The physical meaning of T¯ is the same as the p¯ characteristics in the case of linear motion, that is, the angular momentum describes the amount of rotational motion (stored kinetic energy).
Moment of inertia
The third important characteristic, without which it is impossible to compose the equation of motion of a rotating object, is the moment of inertia. It appears in physics as a result of mathematical transformations of the formula for the angular momentum of a material point. We show how this is done.
We represent the value of T¯ in the following form:
T¯ = r¯ * m * v¯, where p¯ = m * v¯
Using the relationship between angular and linear velocities, we can rewrite this expression as follows:
T¯ = r¯ * m * r¯ * ω¯, where v¯ = r¯ * ω¯
We write the last expression in the form:
T¯ = r 2 * m * ω¯
The value of r 2 * m is the moment of inertia I for a point of mass m, which makes a circular motion around the axis at a distance from it r. This particular case allows us to introduce the general equation of moment of inertia for a body of arbitrary shape:
I = ∫ m (r 2 * dm)
I is an additive quantity, the meaning of which is the inertia of a rotating system. The larger I, the more difficult it is to unwind the body, and significant efforts must be made to stop it.
Equation of moments
We examined three quantities whose name begins with the word "moment". This was done on purpose, since they are all connected in one expression, called the equation of 3 moments. Derive it.

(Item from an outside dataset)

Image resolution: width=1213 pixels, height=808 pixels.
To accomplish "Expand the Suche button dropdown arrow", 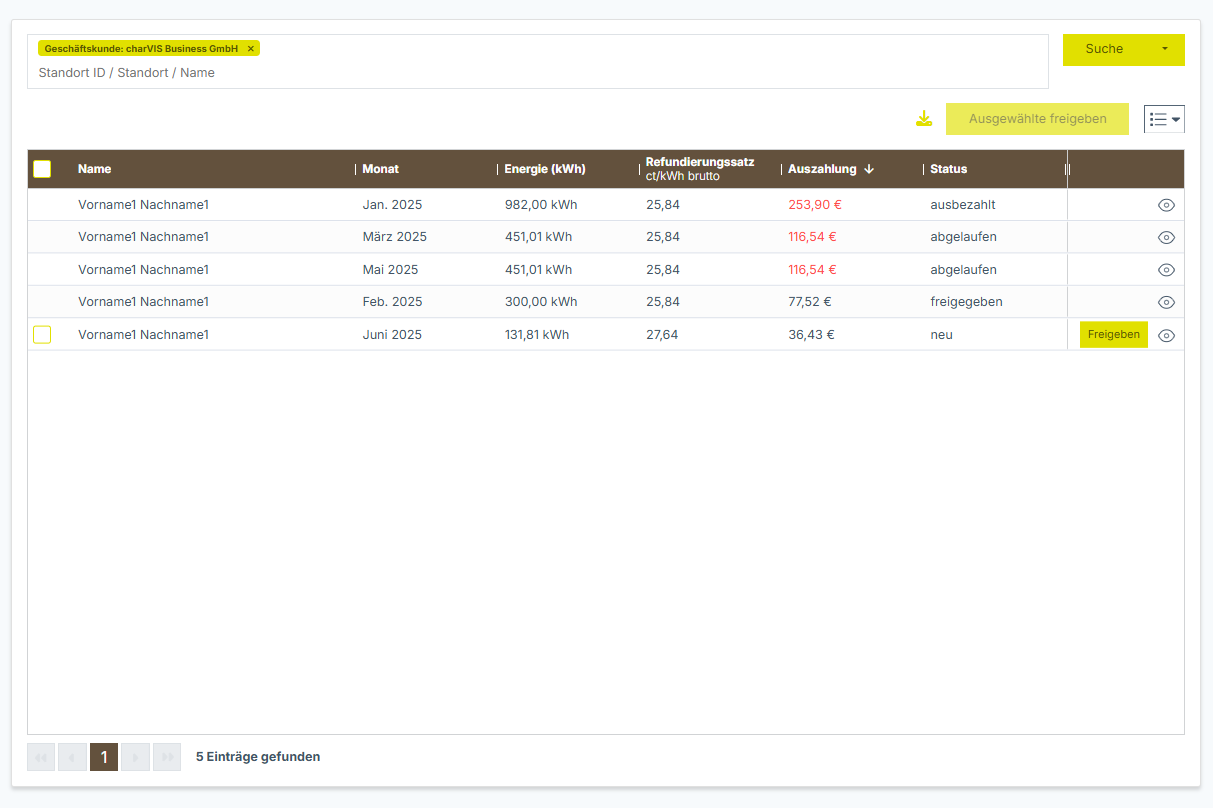I will [1164, 49].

Consider the expression for the angular momentum T¯:
T¯ = I * ω¯
Find how the value of T¯ changes over time, we have:
dT¯ / dt = I * dω¯ / dt
Given that the derivative of the angular velocity is equal to that for the linear velocity divided by r, and also revealing the value of I, we arrive at the expression:
dT¯ / dt = m * r 2 * 1 / r * dv¯ / dt = r * m * a¯, where a¯ = dv¯ / dt is linear acceleration.
Note that the product of mass and acceleration is nothing more than the acting external force F¯. As a result, we get:
dT¯ / dt = r * F¯ = M¯
We came to an interesting conclusion: the change in angular momentum is equal to the moment of the acting external force. This expression is usually written in a slightly different form:
M¯ = I * α¯, where α¯ = dω¯ / dt is the angular acceleration.
This equality is called the equation of moments. It allows you to calculate any characteristic of a rotating body, knowing the parameters of the system and the magnitude of the external impact on it.
Conservation Law T¯
The conclusion obtained in the previous paragraph indicates that if the external moment of forces is equal to zero, then the angular momentum will not change. In this case, we write the expression:
T¯ = const. or I 1 * ω 1 ¯ = I 2 * ω 2 ¯
This formula is called the law of conservation of T¯. That is, any changes within the system do not change the total angular momentum.
This fact is used by skaters and ballerinas during their performances. It is also used if it is necessary to perform a rotation around its axis of an artificial satellite moving in space.